■ Work instruction: Your task is to repeat exactly the lines from the one with "Screen dimensions: 846x420" through the end of the records, both included; please leave the pictures out.

Stored data:
# # # # # # #
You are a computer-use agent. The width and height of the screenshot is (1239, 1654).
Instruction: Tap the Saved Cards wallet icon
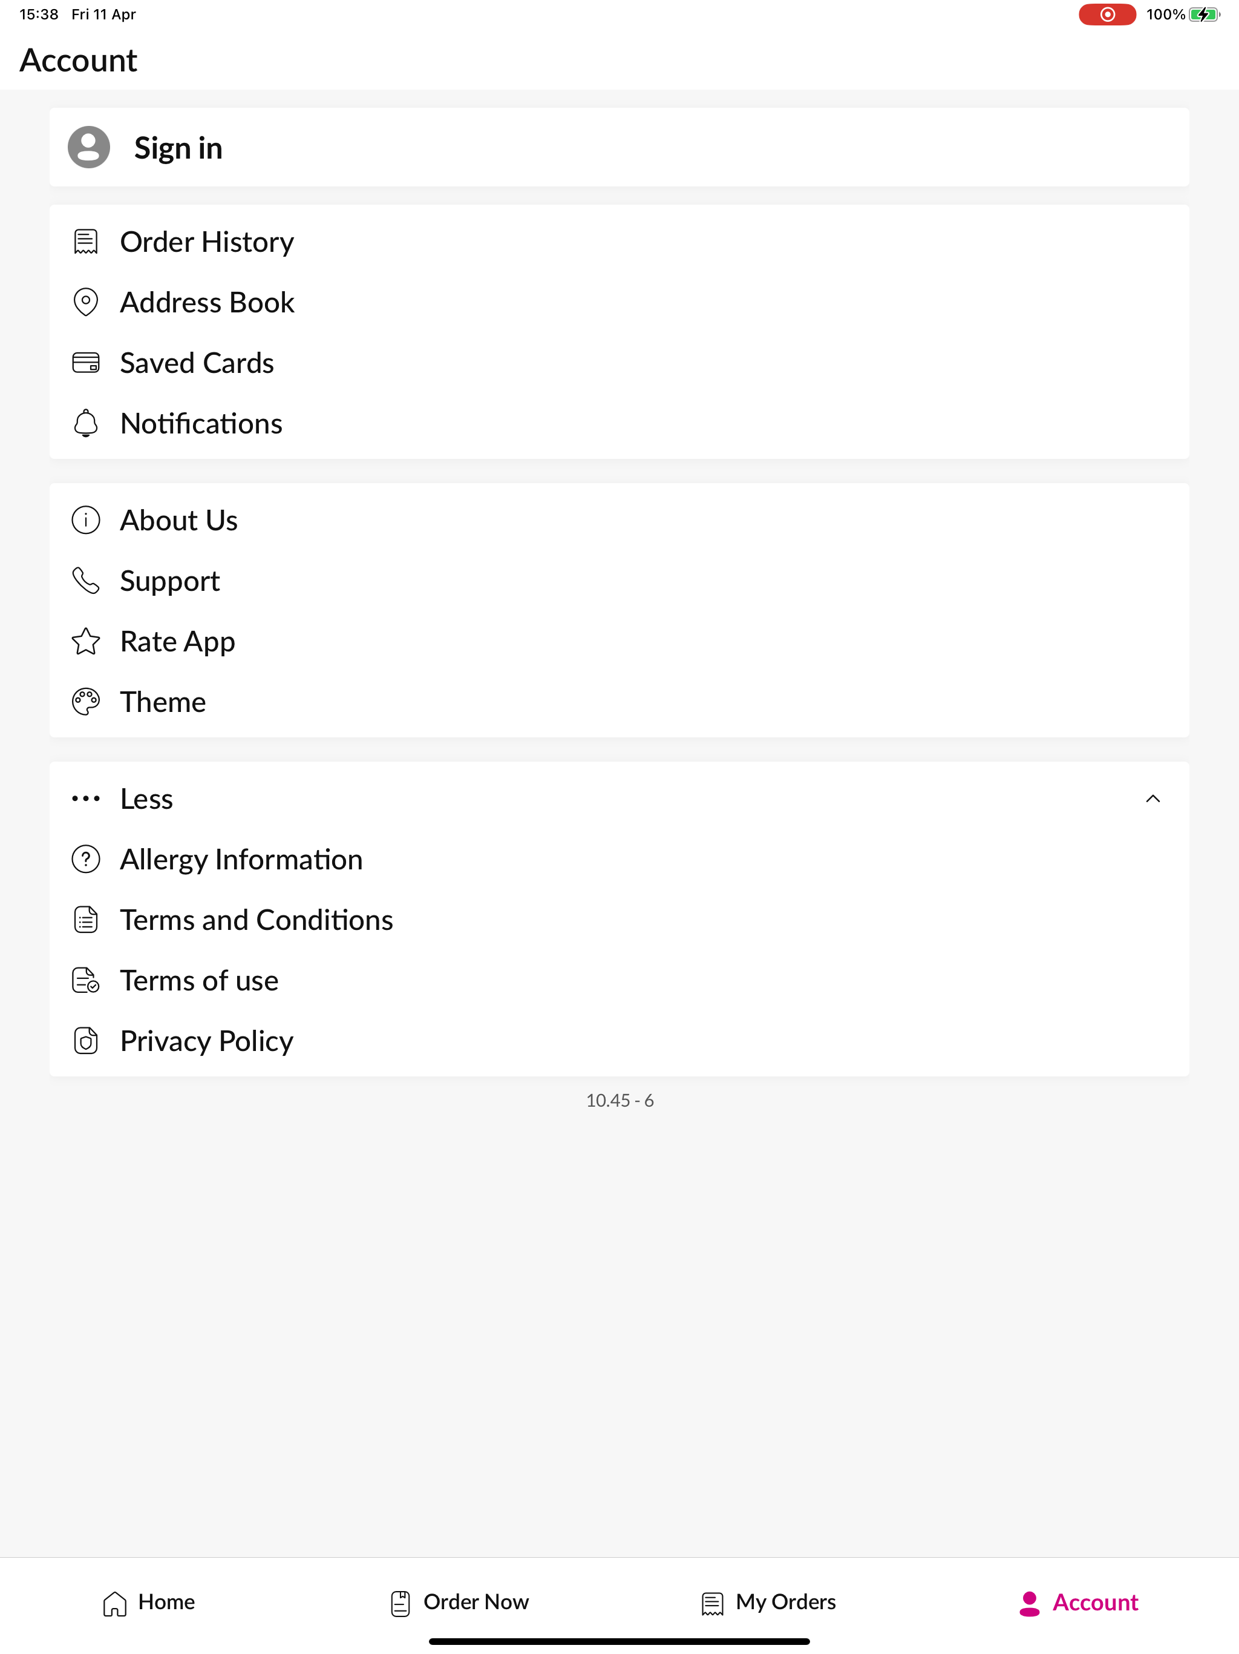click(86, 363)
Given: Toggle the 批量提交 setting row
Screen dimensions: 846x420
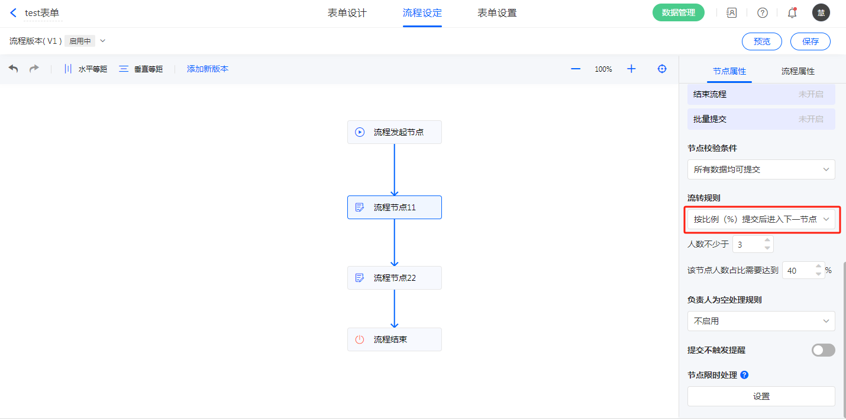Looking at the screenshot, I should pyautogui.click(x=761, y=119).
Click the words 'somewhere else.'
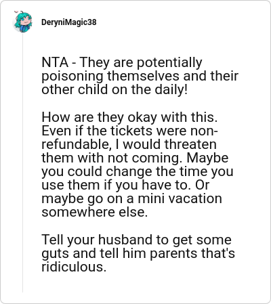The width and height of the screenshot is (271, 304). 94,212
# # # # # # #
■ Solved problem:
Screen dimensions: 846x420
Looking at the screenshot, I should pyautogui.click(x=761, y=119).
Click the words 'somewhere else.'
The width and height of the screenshot is (271, 304). 94,212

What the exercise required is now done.